• _EXTRACT_:
Fear of liability is putting a stranglehold on common sense

By Toni Bowers


One of the most common questions I get from TechRepublic members is: “How do you deal with a mean co-worker or boss?” And if the reaction I get for the blogs I write about workplace bullying is an example, there are a disproportionate number of a-holes out there pulling down a check.

There is no excuse for bullying or obnoxiously mean behavior in the workplace (or anyplace else). I don’t care if the attitude comes out of arrogance or low self-esteem.

Why do people get away with this kind of behavior? Sometimes it’s because the offending employee offers the company some unique gain and the bosses just consciously ignore the behavior. I think that most of the time, however, people are just too afraid to deal with the issue.

At one company I worked for there was a manager who had a near mutiny on his hands with a staff that found it almost impossible to deal with him. One by one, his staff members went to this man’s boss to complain about him but nothing happened. The reason given? There was no high turnover in the department. In other words, if these employees hated the situation so badly why wasn’t everyone leaving in droves?

At another time and another company, there was a woman who headed up a centralized department. Pretty much every other department had to depend on her department in one way or another. But she was a double-whammy. Not only was she rude and condescending but she had the added bonus of utter incompetence. It was like she knocked back a fifth of Jack every morning before her breakfast of coffee and nails. So when she screwed up, which was pretty much constantly, and you tried to get things straight, you had to deal with the attitude. It was a serious drain on productivity.


And everyone, from the receptionist to the top office, knew this. When you complained about her, you’d hear a chuckle and then “Yeah, she’s a tough one to deal with.” It was like the Twilight Zone. And this went on for years. So, why was this allowed to happen?

Because I’ve seen one too many Lifetime movies, my first theory was that somewhere in a safety deposit box in a bank in Switzerland she had a cache of pictures of the CEO cross-dressing. But then after I got my hysterical, bad-movie suspicions under control, I gave some serious thought to other possibilities.

I will concede that employees in another department don’t always see the real picture. Maybe this woman was so good at one part of her job that her bosses chose to ignore the parts she sucked at.

Maybe her bosses were genuinely afraid of her. If an employee is hell on wheels when you point out an error, you can imagine what she’d be like if you fired her. (That’s no excuse, though.)

Then I have to wonder whether this woman was allowed to carry on as she did because, well, she was a woman. The people she reported to were men. And I think that those guys were so afraid of doing anything remotely discriminatory, that they didn’t do anything at all. That’s unfortunate, but it’s understandable.

Sometimes the abundance of cautionary information can make you mistrust your own common sense. There has been such an abundance of information for business leaders about why you can’t fire someone; I just wish there were the same on why you can fire someone.

• _SET OF TASKS_:
A. In the article, what reason did the manager's boss give for not acting on the staff complaints?
B. Transcribe a passage of the article word for word, starting at "By Toni Bowers" and ending at "with the issue.".
Rely only on the article for your answers.

• _Rows for locating words and elements_:
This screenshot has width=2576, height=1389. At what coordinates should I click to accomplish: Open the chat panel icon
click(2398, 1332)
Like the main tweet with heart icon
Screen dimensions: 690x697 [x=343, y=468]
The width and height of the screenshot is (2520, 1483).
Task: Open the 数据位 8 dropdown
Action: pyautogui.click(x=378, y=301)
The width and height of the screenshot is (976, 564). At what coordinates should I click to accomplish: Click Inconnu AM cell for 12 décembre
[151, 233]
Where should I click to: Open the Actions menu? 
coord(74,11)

• _ANSWERS PER TASK_:
A. There was no high turnover in the department.

B.
By Toni Bowers


One of the most common questions I get from TechRepublic members is: “How do you deal with a mean co-worker or boss?” And if the reaction I get for the blogs I write about workplace bullying is an example, there are a disproportionate number of a-holes out there pulling down a check.

There is no excuse for bullying or obnoxiously mean behavior in the workplace (or anyplace else). I don’t care if the attitude comes out of arrogance or low self-esteem.

Why do people get away with this kind of behavior? Sometimes it’s because the offending employee offers the company some unique gain and the bosses just consciously ignore the behavior. I think that most of the time, however, people are just too afraid to deal with the issue.